= Judith Dolan =

American costume designer (born 1944)

Judith Anne Dolan (born June 25, 1944, Sparrows Point Baltimore, Maryland) is an Tony Award winning American costume designer. She currently teaches on the faculty of the University of California, San Diego where she is a professor of design and directing in the Department of Theatre and Dance. She has designed costumes for several original Broadway productions, including Stephen Sondheim's Merrily We Roll Along, Andrew Lloyd Webber's Joseph and the Amazing Technicolor Dreamcoat (1982), Jason Robert Brown's Parade (1998), and Alfred Uhry's LoveMusik (2007).

==Biography==
Born and raised in Baltimore Maryland, Dolan has an MFA in Costume Design and a PhD in directing, design/theater, and aesthetic theory from Stanford University. She made her Broadway debut designing costumes for the original production of Stephen Sondheim's Merrily We Roll Along in 1981. She won the 1995 Lucille Lortelle Award for Outstanding Costume Design for the Off-Broadway production of Michael John LaChiusa's The Petrified Prince and the 1997 Tony Award for Best Costume Design for her work on Leonard Bernstein's Candide; both of which were directed by Hal Prince. Her other Broadway design credits include the original Broadway production of Andrew Lloyd Webber's Joseph and the Amazing Technicolor Dreamcoat (1982), Jason Robert Brown's Parade (1998), Carrie Hamilton and Carol Burnett's Hollywood Arms (2002), and Alfred Uhry's LoveMusik (2007). For the latter work she was nominated for the Drama Desk Award for Outstanding Costume Design.

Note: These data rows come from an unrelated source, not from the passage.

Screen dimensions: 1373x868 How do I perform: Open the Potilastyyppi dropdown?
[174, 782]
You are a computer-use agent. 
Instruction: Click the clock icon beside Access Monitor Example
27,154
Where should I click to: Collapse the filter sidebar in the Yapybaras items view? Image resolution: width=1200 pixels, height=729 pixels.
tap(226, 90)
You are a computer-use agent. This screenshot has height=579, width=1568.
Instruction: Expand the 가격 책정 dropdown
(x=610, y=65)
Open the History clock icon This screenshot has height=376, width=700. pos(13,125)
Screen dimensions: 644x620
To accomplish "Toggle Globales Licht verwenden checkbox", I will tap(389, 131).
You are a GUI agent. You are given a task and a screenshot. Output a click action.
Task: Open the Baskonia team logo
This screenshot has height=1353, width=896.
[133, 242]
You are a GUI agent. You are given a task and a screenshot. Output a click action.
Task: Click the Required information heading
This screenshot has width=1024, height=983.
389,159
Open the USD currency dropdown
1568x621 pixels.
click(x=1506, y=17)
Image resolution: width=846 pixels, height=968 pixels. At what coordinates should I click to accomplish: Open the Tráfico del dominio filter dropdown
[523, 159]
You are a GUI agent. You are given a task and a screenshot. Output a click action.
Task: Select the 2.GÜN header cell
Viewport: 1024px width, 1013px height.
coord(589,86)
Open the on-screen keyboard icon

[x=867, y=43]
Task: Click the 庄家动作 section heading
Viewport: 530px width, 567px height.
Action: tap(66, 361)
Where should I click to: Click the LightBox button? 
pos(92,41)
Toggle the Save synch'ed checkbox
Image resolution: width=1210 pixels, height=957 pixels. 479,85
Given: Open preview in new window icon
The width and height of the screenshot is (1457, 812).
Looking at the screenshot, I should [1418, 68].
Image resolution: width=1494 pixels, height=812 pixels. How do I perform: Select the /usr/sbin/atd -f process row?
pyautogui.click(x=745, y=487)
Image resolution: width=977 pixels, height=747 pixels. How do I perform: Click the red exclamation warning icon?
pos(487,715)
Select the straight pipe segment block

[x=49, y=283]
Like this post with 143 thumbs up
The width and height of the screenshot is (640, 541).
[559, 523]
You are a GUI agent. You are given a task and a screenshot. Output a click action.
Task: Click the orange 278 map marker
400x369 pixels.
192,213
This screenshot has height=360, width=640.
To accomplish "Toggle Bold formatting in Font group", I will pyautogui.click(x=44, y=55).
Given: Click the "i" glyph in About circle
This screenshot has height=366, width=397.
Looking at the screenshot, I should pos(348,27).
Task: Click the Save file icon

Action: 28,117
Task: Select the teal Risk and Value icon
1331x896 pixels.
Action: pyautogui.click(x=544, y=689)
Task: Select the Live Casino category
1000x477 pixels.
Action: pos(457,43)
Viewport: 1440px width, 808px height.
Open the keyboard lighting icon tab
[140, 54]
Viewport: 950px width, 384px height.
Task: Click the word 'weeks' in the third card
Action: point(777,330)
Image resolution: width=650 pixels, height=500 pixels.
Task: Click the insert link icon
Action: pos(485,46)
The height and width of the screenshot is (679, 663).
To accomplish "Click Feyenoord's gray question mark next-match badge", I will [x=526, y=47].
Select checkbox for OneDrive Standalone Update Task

Dolan has also designed costumes for Mozart's The Magic Flute with The Cleveland Orchestra and Christoph von Dohnányi, Rossini's The Barber of Seville for the New York City Opera, Mozart's Idomeneo for the Wolf Trap Opera, the Los Angeles Philharmonic's Night and Dreams: A Schubert and Beckett Recital directed by Yuval Sharon, and multiple productions with the Houston Grand Opera, the Brooklyn Academy of Music, The Old Vic, the Abbey Theatre, and the Alley Theatre. Her television and film work includes costumes for The Rosary Murders (1987), The Courtyard (1995) and The 36th Annual Tony Awards (1982).

In 2014 Dolan was awarded the Ruth Morley Design Award by the League of Professional Theatre Women in NYC. Her work was a featured exhibition at the La Jolla Historical Society in 2017-2018.